Loaded 11 document(s) and split into 23 chunks.


### Step 4: Initialize the Azure OpenAI embeddings object using LangChain.

In [5]:
# Step 4: Initialize the Azure OpenAI embeddings object using LangChain.
embeddings = AzureOpenAIEmbeddings(
    openai_api_key=openai.api_key,
    azure_endpoint=openai.api_base,  
    openai_api_version=openai.api_version,
    deployment=os.environ["AZURE_OPENAI_DEPLOYMENT"]
)

### Step 5: Connect to Pinecone Client and create Index if doesnt exist

In [None]:

# Replace these values as needed
api_key = PINECONE_API_KEY
index_name = "assignment4"

# Create an instance of the Pinecone class using the new API

pc = Pinecone(api_key=api_key)

# List indexes to check connectivity
print("Available indexes:", pc.list_indexes().names())

# Create (or connect to) your Pinecone index if it doesn't exist
if index_name not in pc.list_indexes().names():
    pc.create_index(
        name=index_name,
        dimension=1536,  
        metric="cosine",
        spec=ServerlessSpec(
            cloud="aws",
            region="us-east-1"  
        )
    )
    print(f"Created index: {index_name}")
else:
    print(f"Index '{index_name}' already exists.")




Available indexes: ['langchain-demo2']
Created index: assignment4


### Step 6 Create and store embeddings using the PineconeVectorStore

In [None]:
# Step 6 Create and store embeddings using the PineconeVectorStore AND called it "vectorstore"



Embeddings have been successfully stored in Pinecone!

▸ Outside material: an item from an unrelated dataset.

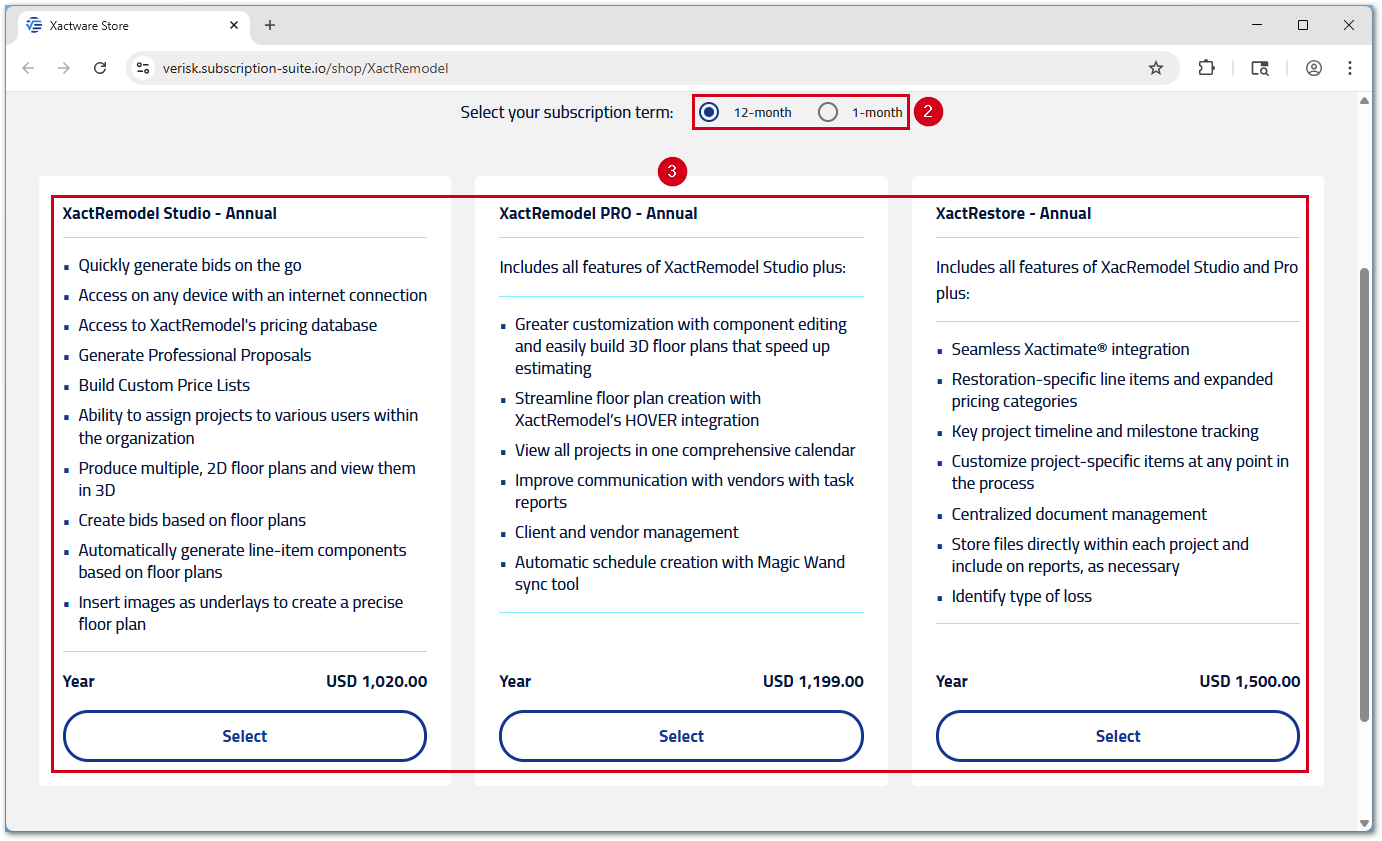
Task: Select the 12-month subscription term
Action: pos(709,112)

### Step 7: Perform a similarity search and retrieve the most relevant documents

In [9]:
# Step 7: Perform a similarity search and retrieve the most relevant documents

# Initialize the language model using Azure Chat OpenAI
llm = AzureChatOpenAI(
    temperature=0,
    openai_api_base=AZURE_OPENAI_API_BASE,
    openai_api_key=AZURE_OPENAI_API_KEY,
    openai_api_version=AZURE_OPENAI_API_VERSION,
    deployment_name=os.environ.get("AZURE_OPENAI_GPT4_MODEL_NAME", "gpt-4o")
)





  llm = AzureChatOpenAI(


### Step 8: Load the QA chain and run the query

In [None]:
# Step 8: Load the QA chain and run the query
# Load the QA chain
chain = load_qa_chain(llm, chain_type="stuff")

# Define your query
query = "What is Contoso Electronics’ mission statement?"
#How often are employee performance reviews conducted?

# Retrieve similar documents from the vector store (removed include_metadata)
# Answer here

# Get the answer from the t
# Answer here



### Step 9: Test Your RAG System

Test your Retrieval Augmented Generation system using the following questions. For each question, replace the `query` variable in the previous cell and run it to see how well your system retrieves and answers based on the document content:

1. How can employees report unethical or illegal conduct confidentially?
2. How often are employee performance reviews conducted?


In [None]:
# Your code here
#  How can employees report unethical or illegal conduct confidentially?

In [None]:
# Youe code here
# How often are employee performance reviews conducted?